In a separate demand, South Africa’s biggest opposition party, the Democratic Alliance, said in a statement it will apply to the High Court to have Eskom’s tariff increase interdicted. It also wants the power cuts and the government’s response to the energy crisis declared inconsistent with the constitution and therefore invalid.

During Monday’s meeting, labor leaders told the president that the outages risked reversing recent gains in economic recovery and employment, according to people familiar with discussions, who asked not to be identified because the meetings were private. Officials didn’t offer any significant new ideas to resolve the crisis, said the people.

Ramaphosa’s spokesman, Vincent Magwenya, said the talks were largely constructive. “Business and labor came forward with ideas, concerns and an overwhelming desire to work closely with government in finding solutions to the current energy crisis,” Magwenya said in a statement responding to queries about the meeting.

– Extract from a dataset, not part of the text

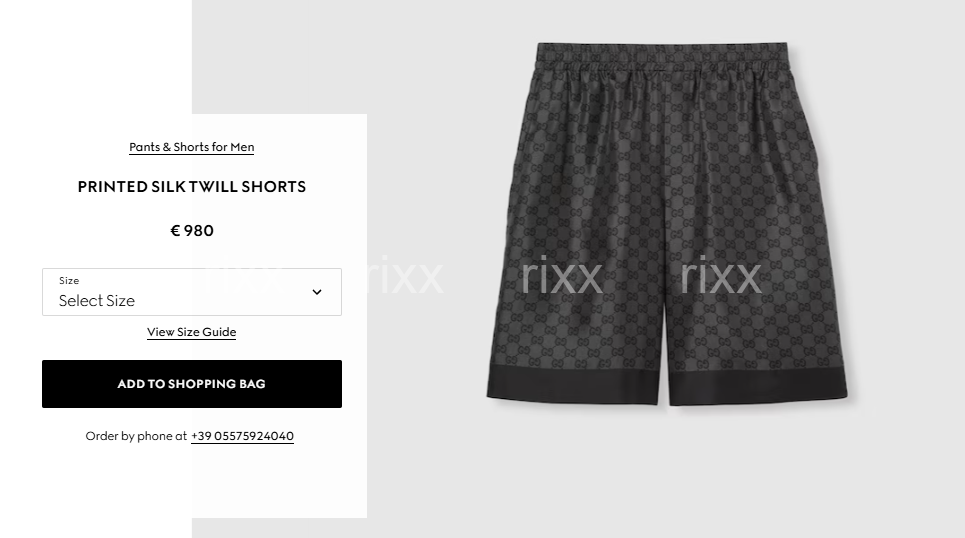Add item to shopping bag
This screenshot has width=965, height=538.
click(x=192, y=384)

Meanwhile, Eskom’s board said at the meeting the utility would be able to raise the average proportion of Eskom’s generating capacity available to produce electricity to 65% by the end of next year and 70% the year after, from about half now, the people said. 

The National Energy Crisis Committee, a body convened by Ramaphosa, said in a presentation to the business and labor leaders, that some power from 9,000 megawatts of plants being privately built will be added to the grid by the end of the year, more electricity will be imported and laws may be changed to accelerate power projects.

(Updates with legal reasoning in fourth paragraph, demand from opposition in eighth.)